Il diritto al gioco, al benessere psico-fisico e alla socialità non può e non deve conoscere barriere economiche. È partendo da questo principio fondamentale che l’iniziativa «In Squadra Anch’Io», già testata a Novara dal 2022, allarga ora i propri orizzonti approdando ufficialmente nel nord della provincia. Il progetto, promosso dalla Fondazione Comunità Novarese in stretta sinergia con il comune di Borgomanero e il consorzio intercomunale dei servizi socio-assistenziali (CISS), si pone un obiettivo tanto semplice quanto ambizioso: garantire il libero accesso alla pratica sportiva a tutti i minori del territorio che si trovino ad affrontare situazioni di fragilità economica, educativa o sociale.

Come funziona il contributo: 300 euro per rette e attrezzature

L’intervento si configura come una vera e propria misura di contrasto alla povertà educativa e all’esclusione sociale grazie a un plafond iniziale di 40.000 euro (aperto a eventuali integrazioni da parte di donatori privati). Per ogni giovane atleta inserito nel progetto, l’ente erogherà direttamente alle associazioni e alle società sportive dilettantistiche un contributo economico di 300 euro, destinato a coprire integralmente le spese relative a tesseramenti, rette di frequenza e all’acquisto dei materiali sportivi necessari.

I destinatari della misura sono i giovani di età compresa tra i cinque e i diciotto anni, residenti nel territorio di competenza e appartenenti a nuclei familiari con un valore ISEE inferiore alla soglia di 10.140 euro. Saranno le stesse associazioni sportive locali a intercettare e segnalare i potenziali beneficiari, la cui ammissibilità verrà poi vagliata dal CISS e dal comune.

Il successo del modello e il ruolo delle associazioni

A tracciare il bilancio e le prospettive dell’iniziativa è stato Davide Maggi, presidente della Fondazione Comunità Novarese. «Portiamo nel medio novarese un modello che ha già dimostrato la sua efficacia a Novara con 300 minori accolti a fare sport in tre anni di attività», ha sottolineato Maggi, evidenziando come la pratica sportiva sia un potente motore di inclusione. «Il progetto valorizza il ruolo delle associazioni sportive del territorio che, ogni giorno, operano con finalità sociali e che, grazie a questo sostegno, potranno accogliere gratuitamente nuovi giovani atleti. È un investimento sulla comunità e sul futuro dei nostri ragazzi».

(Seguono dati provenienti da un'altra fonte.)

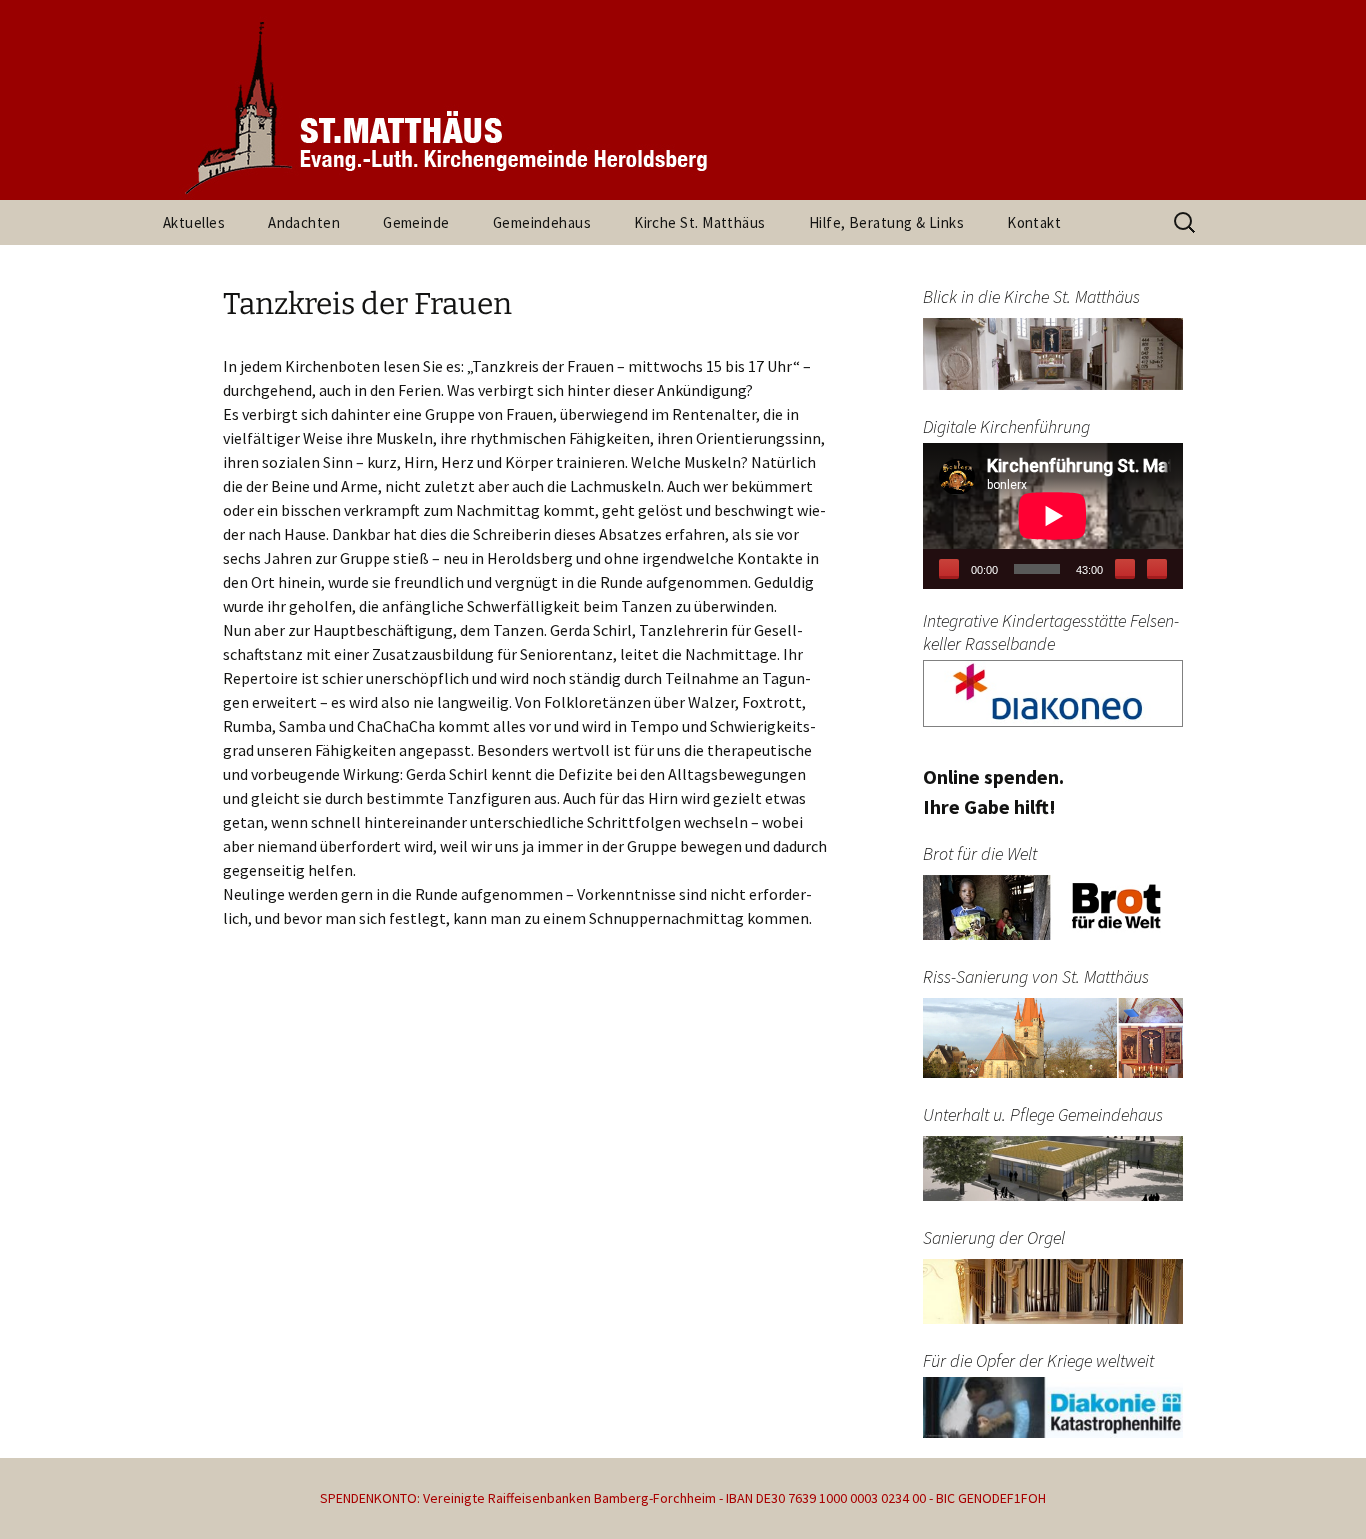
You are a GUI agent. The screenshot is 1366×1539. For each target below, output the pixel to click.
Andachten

Un entusiasmo pienamente condiviso dall’amministrazione di Borgomanero, rappresentata dal sindaco Sergio Bossi e dall’assessore allo Sport Francesco Valsesia. Gli amministratori hanno ricordato come l’iniziativa si incastri perfettamente nell’anno in cui Borgomanero, insieme a Gattico Veruno e Briga Novarese, ha ottenuto il prestigioso titolo di “Comunità Europea dello Sport” attraverso il manifesto “Lo Sport è IN”, acronimo di inclusione, incontro e interazione.

La sinergia con il CISS e i fondi regionali aggiuntivi

Per garantire la massima copertura ed efficacia, la rete di solidarietà si avvale anche di un importante polmone finanziario aggiuntivo. Il CISS, che copre l’area di Borgomanero e altri 22 comuni limitrofi, ha infatti ottenuto un finanziamento regionale di circa 116.000 euro per la promozione della genitorialità positiva. Risorse che agiranno in modo complementare rispetto a quelle della Fondazione.

«Da anni il Consorzio supporta attività e interventi promossi sul territorio in ambito sociale ed educativo», ha commentato il presidente Enzo Bobice. «Spesso le associazioni hanno preso in carico, anche a titolo gratuito, minori in condizioni di svantaggio, offrendo opportunità di socializzazione in un contesto sano, che spesso è uno dei principali strumenti di fuoriuscita dalle condizioni di disagio».

Le tappe per le associazioni: gli incontri di aprile

L’attuale stagione sportiva servirà per rodare la macchina organizzativa e far conoscere l’opportunità a tutte le realtà del territorio, con l’obiettivo di rendere il progetto pienamente operativo per l’inizio della prossima annata. Per illustrare i dettagli operativi, sono stati fissati due incontri di presentazione rivolti direttamente alle associazioni e alle società sportive: il primo si terrà mercoledì 1 aprile alle 14.30 nel municipio di Borgomanero, mentre il secondo è in programma per mercoledì 8 aprile, sempre alle 14.30, negli spazi della sala Sforza di palazzo Gallarati a Ghemme.